## EXERCISE DESCRIPTION:
Please give back the listing exactly as it reads.

# # # #

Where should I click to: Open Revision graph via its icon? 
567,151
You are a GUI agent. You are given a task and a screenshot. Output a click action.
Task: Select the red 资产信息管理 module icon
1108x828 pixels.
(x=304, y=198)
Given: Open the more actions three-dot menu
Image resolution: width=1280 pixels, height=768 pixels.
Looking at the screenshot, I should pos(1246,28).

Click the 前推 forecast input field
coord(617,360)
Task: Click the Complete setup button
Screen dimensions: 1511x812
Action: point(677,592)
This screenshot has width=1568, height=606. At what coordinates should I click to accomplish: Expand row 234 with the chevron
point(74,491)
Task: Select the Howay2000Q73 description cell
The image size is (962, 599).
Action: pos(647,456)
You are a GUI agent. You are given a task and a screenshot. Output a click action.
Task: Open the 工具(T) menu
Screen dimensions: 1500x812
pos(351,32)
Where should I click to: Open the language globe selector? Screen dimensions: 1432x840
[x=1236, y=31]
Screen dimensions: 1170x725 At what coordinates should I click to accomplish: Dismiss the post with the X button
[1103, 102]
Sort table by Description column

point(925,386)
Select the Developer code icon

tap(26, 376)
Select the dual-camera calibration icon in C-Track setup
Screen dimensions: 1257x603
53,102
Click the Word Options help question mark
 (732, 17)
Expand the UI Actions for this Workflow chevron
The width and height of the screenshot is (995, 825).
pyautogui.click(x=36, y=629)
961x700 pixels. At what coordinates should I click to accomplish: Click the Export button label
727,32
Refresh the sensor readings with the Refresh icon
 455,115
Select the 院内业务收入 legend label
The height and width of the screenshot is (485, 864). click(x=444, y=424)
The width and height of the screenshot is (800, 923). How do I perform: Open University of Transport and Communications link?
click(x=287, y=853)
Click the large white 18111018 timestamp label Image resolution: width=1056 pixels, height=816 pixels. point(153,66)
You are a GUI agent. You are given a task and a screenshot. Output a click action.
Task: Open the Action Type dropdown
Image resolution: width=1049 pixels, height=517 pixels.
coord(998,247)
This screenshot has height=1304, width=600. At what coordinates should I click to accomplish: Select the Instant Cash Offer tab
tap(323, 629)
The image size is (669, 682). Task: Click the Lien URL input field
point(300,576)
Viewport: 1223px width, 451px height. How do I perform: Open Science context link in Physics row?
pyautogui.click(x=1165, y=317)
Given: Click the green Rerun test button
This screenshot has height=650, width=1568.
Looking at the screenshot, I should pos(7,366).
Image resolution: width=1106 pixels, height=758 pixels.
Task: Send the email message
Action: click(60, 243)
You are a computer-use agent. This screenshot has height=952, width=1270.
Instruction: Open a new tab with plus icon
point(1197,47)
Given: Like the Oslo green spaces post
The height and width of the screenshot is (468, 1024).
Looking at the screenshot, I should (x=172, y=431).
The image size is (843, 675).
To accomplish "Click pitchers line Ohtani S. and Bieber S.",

# # # #

## EXERCISE ANSWER:
Where should I click to: Open Revision graph via its icon? 
567,151
You are a GUI agent. You are given a task and a screenshot. Output a click action.
Task: Select the red 资产信息管理 module icon
1108x828 pixels.
(x=304, y=198)
Given: Open the more actions three-dot menu
Image resolution: width=1280 pixels, height=768 pixels.
Looking at the screenshot, I should pos(1246,28).

Click the 前推 forecast input field
coord(617,360)
Task: Click the Complete setup button
Screen dimensions: 1511x812
Action: point(677,592)
This screenshot has width=1568, height=606. At what coordinates should I click to accomplish: Expand row 234 with the chevron
point(74,491)
Task: Select the Howay2000Q73 description cell
The image size is (962, 599).
Action: pos(647,456)
You are a GUI agent. You are given a task and a screenshot. Output a click action.
Task: Open the 工具(T) menu
Screen dimensions: 1500x812
pos(351,32)
Where should I click to: Open the language globe selector? Screen dimensions: 1432x840
[x=1236, y=31]
Screen dimensions: 1170x725 At what coordinates should I click to accomplish: Dismiss the post with the X button
[1103, 102]
Sort table by Description column

point(925,386)
Select the Developer code icon

tap(26, 376)
Select the dual-camera calibration icon in C-Track setup
Screen dimensions: 1257x603
53,102
Click the Word Options help question mark
 (732, 17)
Expand the UI Actions for this Workflow chevron
The width and height of the screenshot is (995, 825).
pyautogui.click(x=36, y=629)
961x700 pixels. At what coordinates should I click to accomplish: Click the Export button label
727,32
Refresh the sensor readings with the Refresh icon
 455,115
Select the 院内业务收入 legend label
The height and width of the screenshot is (485, 864). click(x=444, y=424)
The width and height of the screenshot is (800, 923). How do I perform: Open University of Transport and Communications link?
click(x=287, y=853)
Click the large white 18111018 timestamp label Image resolution: width=1056 pixels, height=816 pixels. point(153,66)
You are a GUI agent. You are given a task and a screenshot. Output a click action.
Task: Open the Action Type dropdown
Image resolution: width=1049 pixels, height=517 pixels.
coord(998,247)
This screenshot has height=1304, width=600. At what coordinates should I click to accomplish: Select the Instant Cash Offer tab
tap(323, 629)
The image size is (669, 682). Task: Click the Lien URL input field
point(300,576)
Viewport: 1223px width, 451px height. How do I perform: Open Science context link in Physics row?
pyautogui.click(x=1165, y=317)
Given: Click the green Rerun test button
This screenshot has height=650, width=1568.
Looking at the screenshot, I should pos(7,366).
Image resolution: width=1106 pixels, height=758 pixels.
Task: Send the email message
Action: click(60, 243)
You are a computer-use agent. This screenshot has height=952, width=1270.
Instruction: Open a new tab with plus icon
point(1197,47)
Given: Like the Oslo green spaces post
The height and width of the screenshot is (468, 1024).
Looking at the screenshot, I should (x=172, y=431).
The image size is (843, 675).
To accomplish "Click pitchers line Ohtani S. and Bieber S.",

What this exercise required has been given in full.